Quantos de nós já não participamos de reuniões com os nossos gerentes ou diretores para que fossemos informados de que passaríamos por um “change management”, ou seja, uma mudança na empresa que atingiria todos os funcionários e seu modo de atuação em suas atividades diárias. Na maioria das vezes, esta mudança necessita moldar-se a famosa “cultura da empresa” e a “quebrar paradigmas”. Seja qual for o motivo (redução de custo, melhoria de desempenho, satisfação de clientes, adequação a normas ou regulamentações, etc), na grande maioria das vezes a mudança ocorre por imposição da alta gerência e, durante sua implantação, recebe uma força contrária de igual intensidade chamada “resistência à mudança”.

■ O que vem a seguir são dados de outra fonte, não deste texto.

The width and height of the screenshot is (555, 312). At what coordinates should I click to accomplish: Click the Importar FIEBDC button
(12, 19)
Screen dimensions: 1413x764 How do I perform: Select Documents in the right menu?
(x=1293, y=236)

Esta sempre existente resistência dos colaboradores é explicada pelas próprias características do ser humano. Tememos o que não conhecemos e, como se isso não fosse o suficiente, muitas vezes pressentimos nessas mudanças a possibilidade de perder poder, conhecimento e estabilidade. O principal argumento dos resistentes é “faço assim há dez anos e sempre funcionou. Por que mudar agora?”.

É perfeitamente normal esperar esse tipo de reação dos colaboradores. O problema é quando os líderes não sabem como lidar com essa resistência. Nesses casos, corre-se o risco da organização perder o controle e, além de não conseguir aplicar as mudanças necessárias e desmotivar a equipe.

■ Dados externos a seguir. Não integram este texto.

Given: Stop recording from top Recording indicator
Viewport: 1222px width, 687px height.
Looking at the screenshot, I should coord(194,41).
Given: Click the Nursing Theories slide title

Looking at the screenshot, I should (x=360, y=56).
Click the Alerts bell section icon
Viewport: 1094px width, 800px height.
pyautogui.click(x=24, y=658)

Existem formas de minimizar essa ação e uma delas é o alinhamento das competências do capital humano à gestão dos processos de negócios. Quando a metodologia de gestão por processos é aplicada corretamente, as pessoas passam a melhor entender a estratégia da empresa, a sua cadeia de valor, e a perceber se os processo em que estão envolvidos (bem como nos que participam áreas de apoio, fornecedores ou clientes internos) estão de acordo com o planejamento estratégico da empresa.

Entendendo as necessidades dos negócios, passaremos a participar de forma envolvida na tomada de decisão nas atividades que afetam os processos onde estamos atuando. Quando este estágio é atingido, qualquer mudança que se faça necessária nos processos contará com a participação de todos envolvidos, fazendo com que se sintam parte e donas da solução, e acabam dessa forma contaminando a empresa de forma positiva para a necessidade de mudança. Esta contaminação é mais que progressiva, é exponencial.

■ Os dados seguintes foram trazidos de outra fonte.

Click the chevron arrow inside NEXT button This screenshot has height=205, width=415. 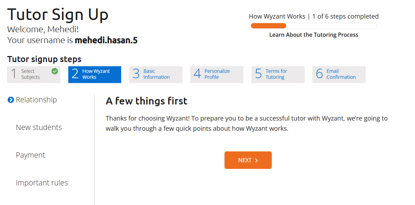[256, 160]
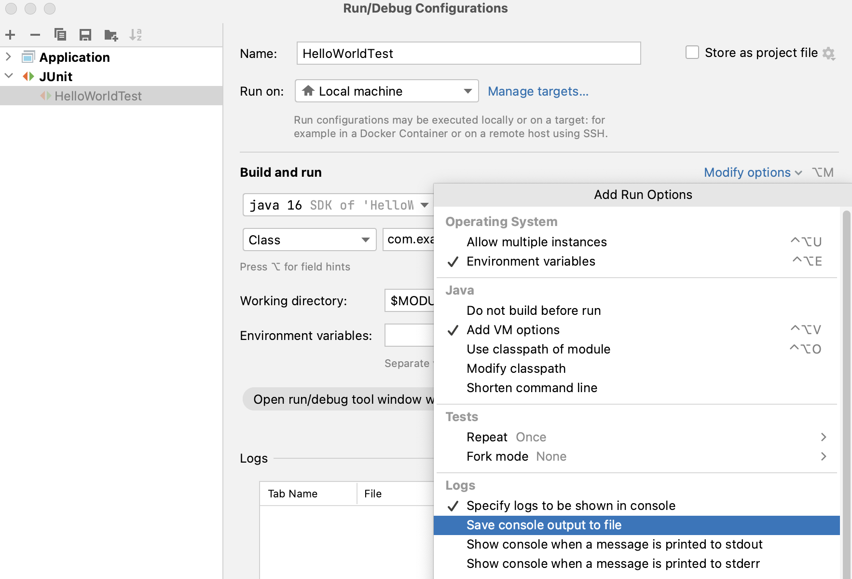
Task: Click into the Name text field
Action: coord(468,53)
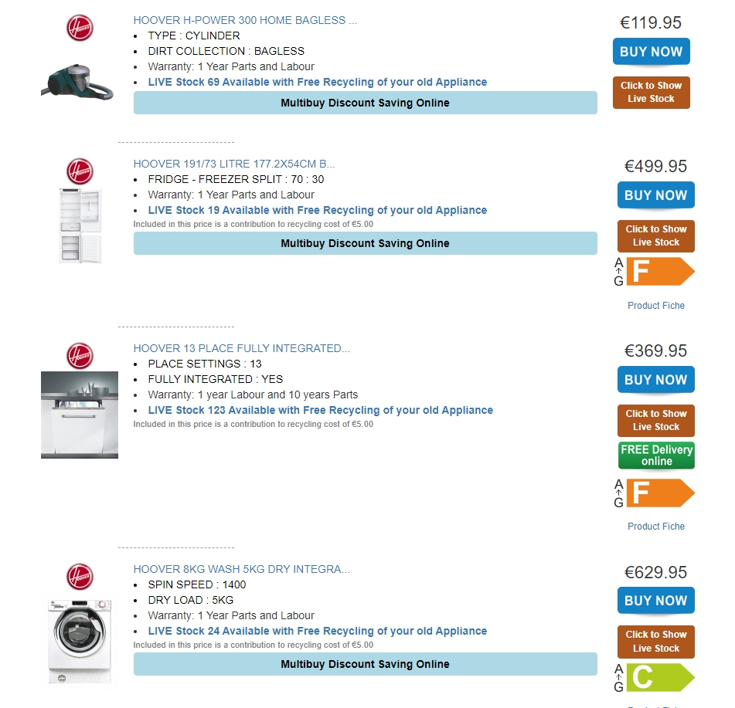Click the Hoover logo above the dishwasher

coord(80,356)
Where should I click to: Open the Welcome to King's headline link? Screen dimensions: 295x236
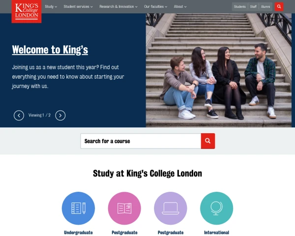[x=50, y=50]
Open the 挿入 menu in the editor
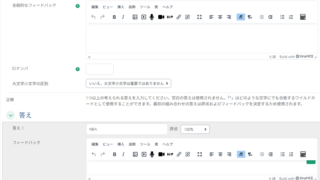The height and width of the screenshot is (180, 320). click(121, 7)
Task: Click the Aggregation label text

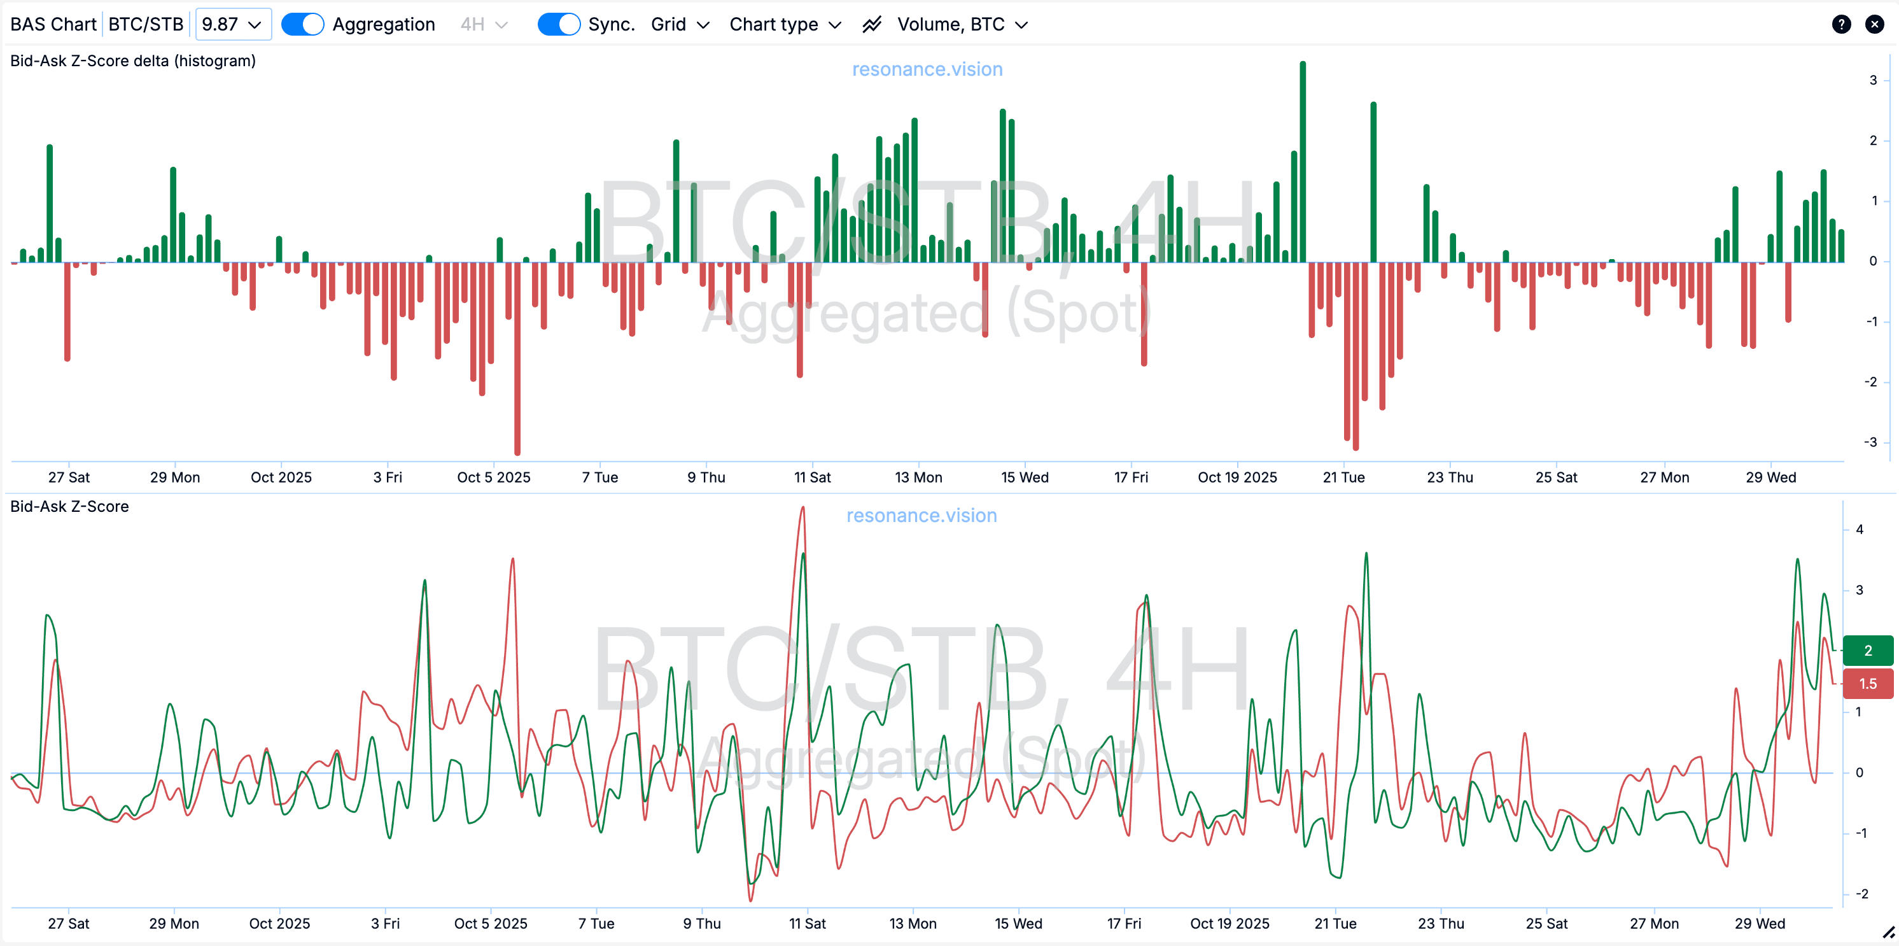Action: pos(383,24)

Ao contrário de um sentimento injustificado de perda de poder, de conhecimento e de estabilidade, os envolvidos passam a ter uma integração maior no processo onde atuam, sabendo conseqüentemente qual é o impacto das atividades que realizam com relação as outras áreas e para com o cliente. Isso só ocorre porque a gestão por processos permite as pessoas desenvolverem uma visão sistêmica, que teoricamente inicia e termina no cliente, garantindo assim uma participação eficiente e eficaz no trabalho da equipe aos quais pertencem, bem como um saudável compartilhamento do sucesso.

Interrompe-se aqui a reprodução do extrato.